J Med Virol. 2025 Aug;97(8):e70568. doi: 10.1002/jmv.70568.
ABSTRACT
Cytomegalovirus (CMV)-associated thrombocytopenia is a rare complication, and its prevalence, severity, and prognosis remain poorly characterized. Among 2927 children confirmed CMV infection, 87 (3%) had thrombocytopenia from July 2018 to April 2024. The clinical characteristics of CMV-associated thrombocytopenia were described, according to CMV-DNA load. Logistic regression was used to compare the risk factors for organ hemorrhage. In this prospective cohort of CMV-associated thrombocytopenia, most children were infants with onset age at 53 (24.0-90.3) days.
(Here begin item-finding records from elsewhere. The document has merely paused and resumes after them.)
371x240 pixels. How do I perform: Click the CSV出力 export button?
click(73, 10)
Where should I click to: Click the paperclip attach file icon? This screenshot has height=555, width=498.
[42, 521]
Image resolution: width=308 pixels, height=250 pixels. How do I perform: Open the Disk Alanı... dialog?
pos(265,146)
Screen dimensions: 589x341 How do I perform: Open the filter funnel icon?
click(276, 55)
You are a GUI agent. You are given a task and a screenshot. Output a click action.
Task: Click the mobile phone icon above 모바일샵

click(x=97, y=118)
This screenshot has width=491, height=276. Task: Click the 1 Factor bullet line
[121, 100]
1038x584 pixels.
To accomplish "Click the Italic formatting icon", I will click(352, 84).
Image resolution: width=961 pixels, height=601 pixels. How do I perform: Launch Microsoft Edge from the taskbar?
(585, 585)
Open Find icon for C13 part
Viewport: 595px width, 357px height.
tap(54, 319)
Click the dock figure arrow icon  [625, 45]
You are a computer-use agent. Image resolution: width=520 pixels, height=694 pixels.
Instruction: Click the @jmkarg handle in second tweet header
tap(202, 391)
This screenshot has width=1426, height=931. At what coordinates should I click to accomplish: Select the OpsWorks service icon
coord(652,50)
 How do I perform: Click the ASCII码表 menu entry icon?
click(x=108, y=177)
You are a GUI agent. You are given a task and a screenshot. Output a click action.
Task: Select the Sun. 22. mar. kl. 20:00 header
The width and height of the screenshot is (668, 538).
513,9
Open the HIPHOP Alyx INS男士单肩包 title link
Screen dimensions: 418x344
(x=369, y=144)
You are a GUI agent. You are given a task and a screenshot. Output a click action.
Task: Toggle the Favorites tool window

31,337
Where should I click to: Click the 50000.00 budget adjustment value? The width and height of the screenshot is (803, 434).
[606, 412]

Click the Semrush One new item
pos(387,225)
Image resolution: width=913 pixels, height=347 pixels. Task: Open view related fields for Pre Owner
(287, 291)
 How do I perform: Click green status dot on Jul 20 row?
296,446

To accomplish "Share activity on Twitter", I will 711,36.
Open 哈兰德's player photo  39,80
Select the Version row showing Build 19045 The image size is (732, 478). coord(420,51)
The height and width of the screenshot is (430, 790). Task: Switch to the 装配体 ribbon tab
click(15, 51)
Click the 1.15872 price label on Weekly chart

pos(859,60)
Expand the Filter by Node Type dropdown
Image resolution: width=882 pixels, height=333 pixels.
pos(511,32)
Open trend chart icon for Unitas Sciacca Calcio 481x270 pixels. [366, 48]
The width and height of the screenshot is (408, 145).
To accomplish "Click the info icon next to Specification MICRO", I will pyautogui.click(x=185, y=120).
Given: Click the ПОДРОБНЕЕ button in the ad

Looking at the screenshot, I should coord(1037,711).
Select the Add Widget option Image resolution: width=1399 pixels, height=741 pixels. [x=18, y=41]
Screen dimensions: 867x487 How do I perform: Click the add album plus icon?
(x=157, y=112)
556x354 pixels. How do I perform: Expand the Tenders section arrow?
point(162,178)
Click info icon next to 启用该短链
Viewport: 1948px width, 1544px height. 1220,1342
Among them, 78.2% exhibited bleeding manifestations, 16.1% experienced organ hemorrhage, 51.7% had severe thrombocytopenia, and 5.7% died. Interestingly, low platelet count (≤ 20 × 109/L) was not a high-risk factor (OR, 3.89 [95% CI, 0.59-42.37]) for organ hemorrhage. However, patients in the high CMV-DNA load group had a 3.61 times higher risk of organ hemorrhage (OR, 3.61 [95% CI, 1.03-12.65]), which remained significant in subgroup analyses according to shorter activated partial thromboplastin time (OR, 5.16 [95% CI, 1.16-22.89]). In conclusion, CMV infection may lead to significant thrombocytopenia, which result in severe organ hemorrhage particularly in infants. High CMV-DNA load contributes to the severity of the condition.